Law enforcement relies on the UN Code of Conduct for Law Enforcement Officials, the Basic Principles on the Use of Force and Firearms by Law Enforcement Officials, and a Special Rapporteur on extrajudicial, summary or arbitrary executions on protection of the right to life during law enforcement, according to the report.

But in a review of department policies from 20 American cities, the university survey found that none has a use-of-force policy that meets those standards.

“Police departments grant their officers deadly discretion, allowing the use of lethal force to capture an escaping suspect or to prevent the commission of a felony, regardless of whether the suspect poses a threat of any kind,” clinic director Claudia Flores told the university. “Clear constraints on police discretion are critical to protecting the human rights of all people — especially members of marginalized or disempowered communities.”

Accountability measures also are largely absent, the report discovered.

All 20 departments in the report had internal systems to report lethal force, but only the Los Angeles and Chicago police departments also required external investigations.

Those two cities rank highest among the list of international compliance measures. At the bottom is Indianapolis, which allows police to use deadly force in the event of a felony “without limiting or specifying the relevant felonies or the kind of force or threat of force involved in the commission of the felony,” the report says.

Body-mounted camera footage and viral witness images showing police killing people in custody “provide grim illustrations of the power law enforcement officers have over the people they are sworn to serve and protect and the deadly consequences when they abuse that power”, she said. “Police lethal use-of-force policies provide the primary source of guidance and accountability for officer discretion to use force in any given situation — and police in this country have a great deal of discretion.”

The report recommends federal, state and local lawmakers, as well as the departments themselves, adopt immediate and concrete measures to force compliance with international law.
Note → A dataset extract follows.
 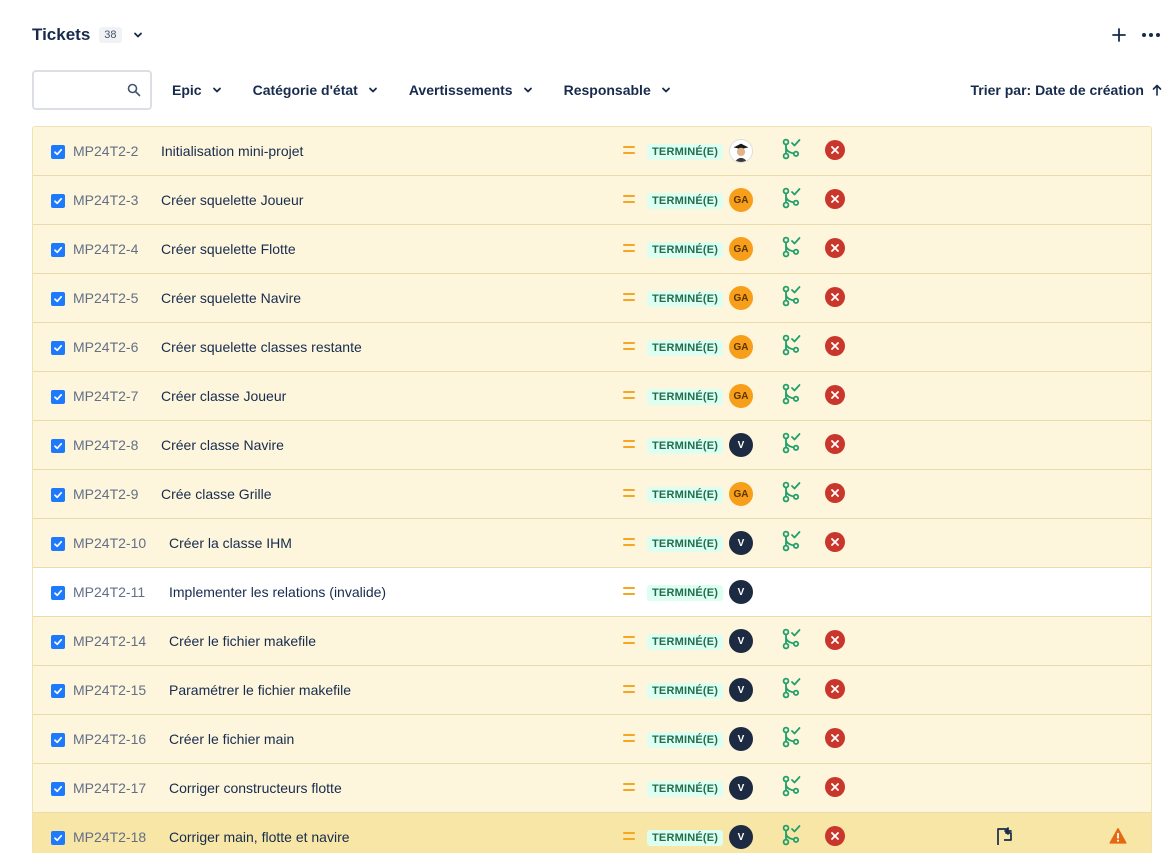 What do you see at coordinates (106, 200) in the screenshot?
I see `issue-key: MP24T2-3` at bounding box center [106, 200].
Researchers recommend that the Department of Justice collect, store, analyse and make public all data on police actions and eliminate qualified immunity, which shields law enforcement from constitutional violations, including the use of lethal force.

Law enforcement also should be required to de-escalate scenes and eliminate all “techniques, tactics and technologies that pose a risk of death or serious bodily harm, such as chokeholds, neck restraints, tear gas and rubber bullets,” the report says.
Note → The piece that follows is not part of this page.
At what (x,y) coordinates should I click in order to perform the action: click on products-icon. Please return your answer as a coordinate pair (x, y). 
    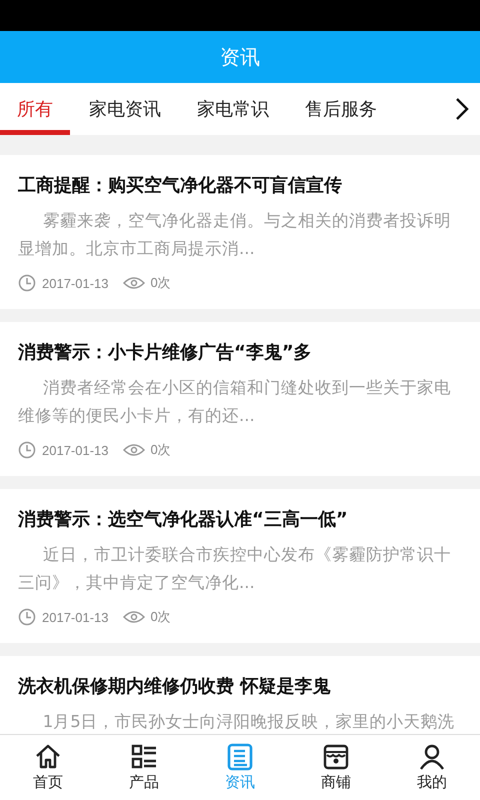
    Looking at the image, I should click on (144, 757).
It also suggests departments reevaluate whether armed officers are necessary in public events.

“True police reform must start in the policies and practices of police departments themselves,” report co-author Brian Citro told the university. ”In light of the recent police killings of George Floyd, Breonna Taylor, Manuel Ellis and others, the failure of police policies to sufficiently constrain the use of lethal force and ensure real accountability should alarm every one of us.”